- [Data lines]:
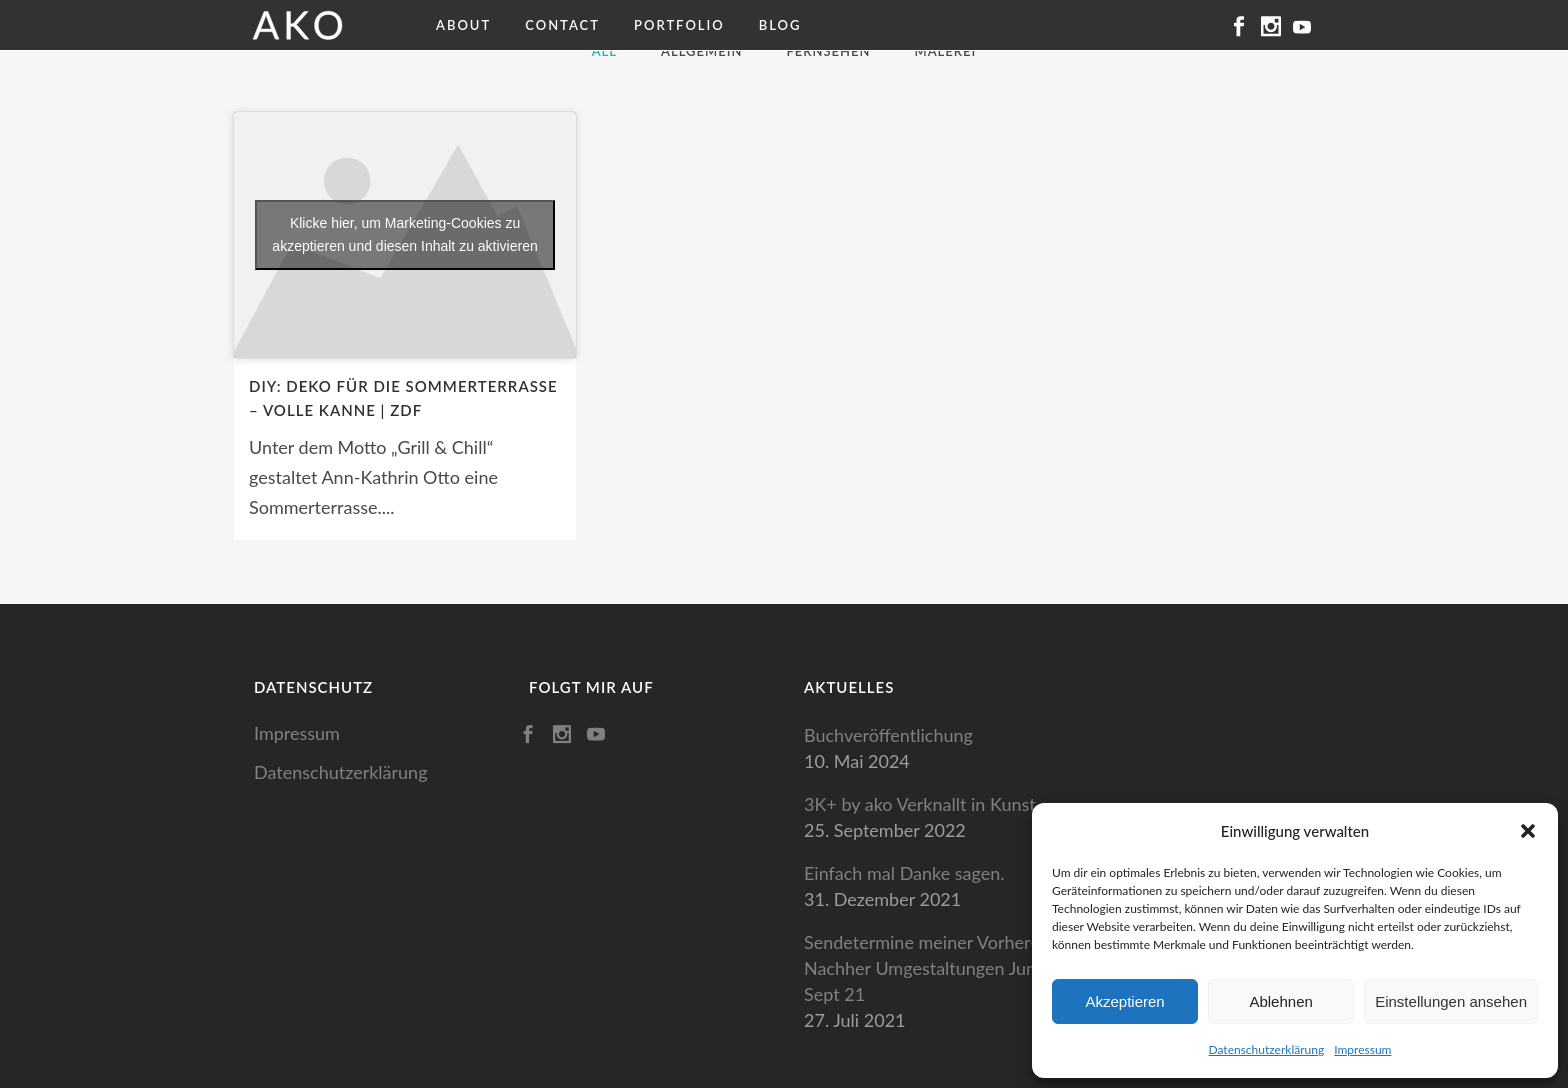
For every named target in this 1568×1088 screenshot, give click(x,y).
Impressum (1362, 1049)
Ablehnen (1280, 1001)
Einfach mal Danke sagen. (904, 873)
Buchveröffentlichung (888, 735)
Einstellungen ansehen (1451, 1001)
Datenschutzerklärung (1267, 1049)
==
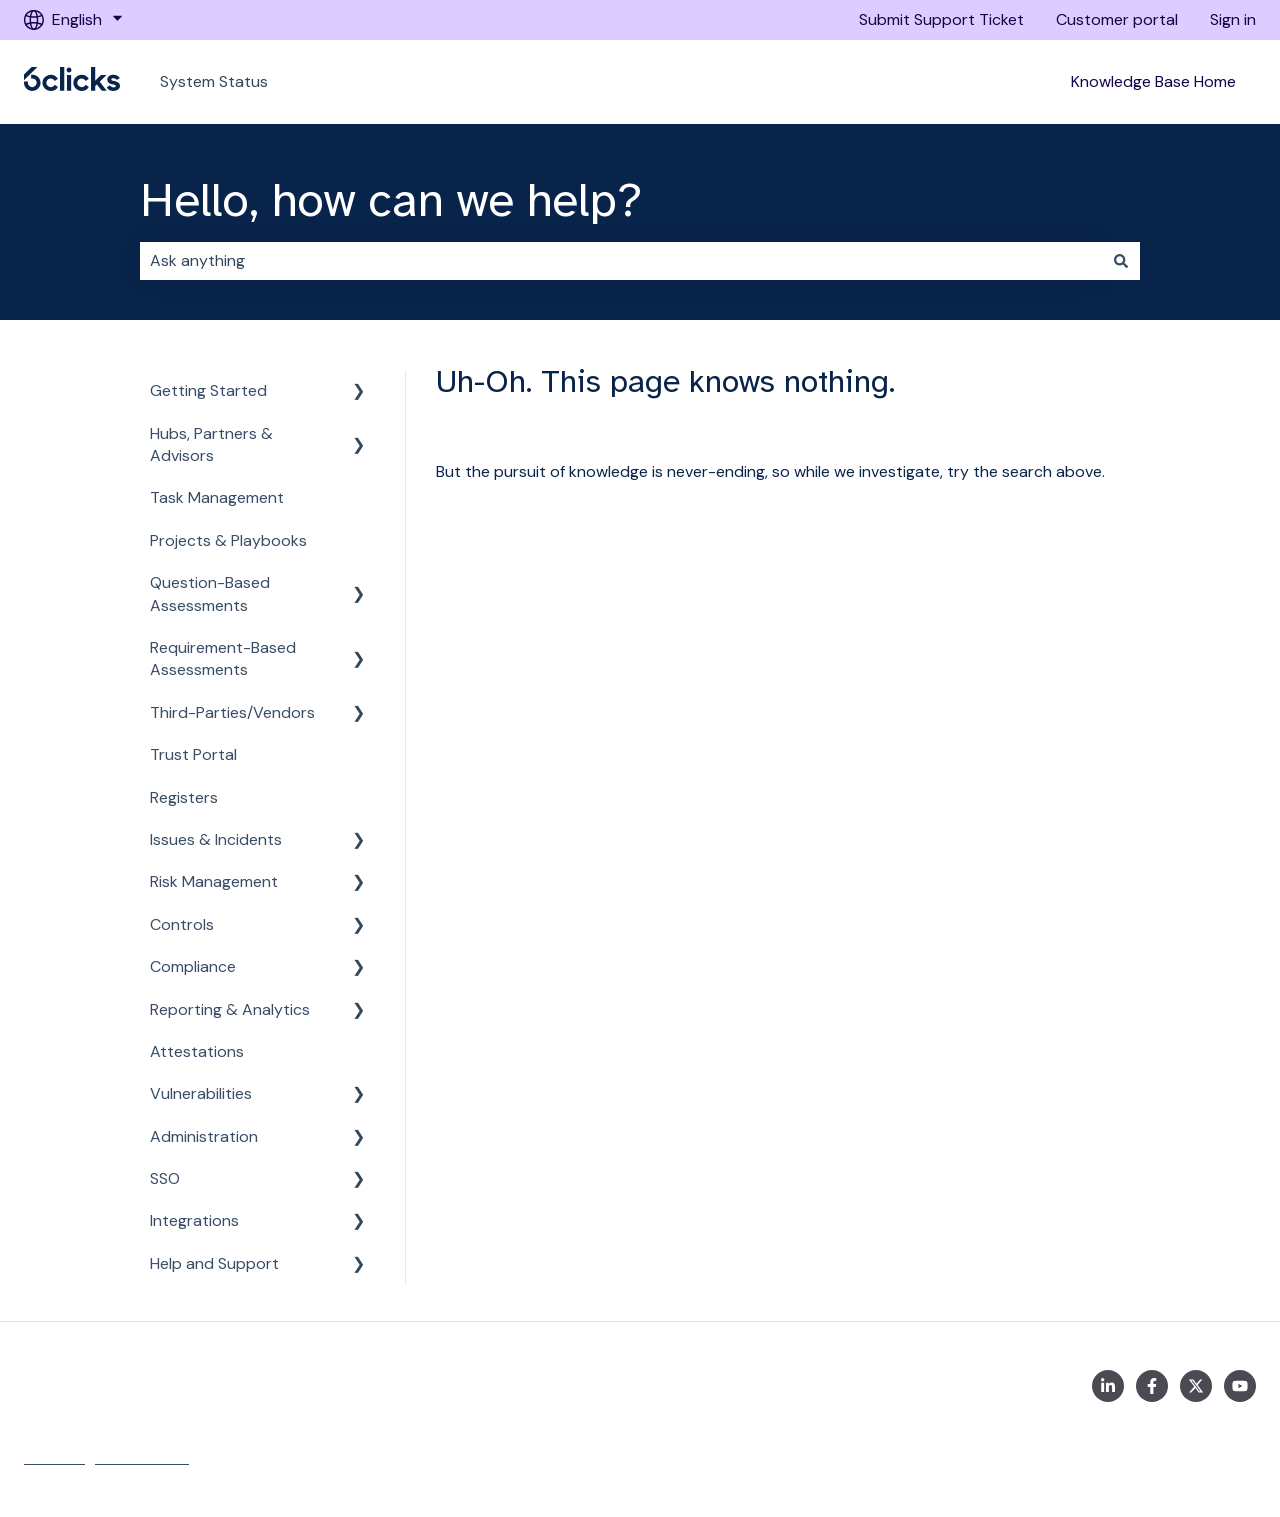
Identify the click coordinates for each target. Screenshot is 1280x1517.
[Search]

- [What you will do]: Rewrite the part of the data above that opens with the line containing "Einfach mal Danke sagen. (904, 873)" and closes with the line containing "Einstellungen ansehen (1451, 1001)", changing "ansehen" to "anzeigen" and leaving everything else unchanged.

- [Correct answer]:
Einfach mal Danke sagen. (904, 873)
Buchveröffentlichung (888, 735)
Einstellungen anzeigen (1451, 1001)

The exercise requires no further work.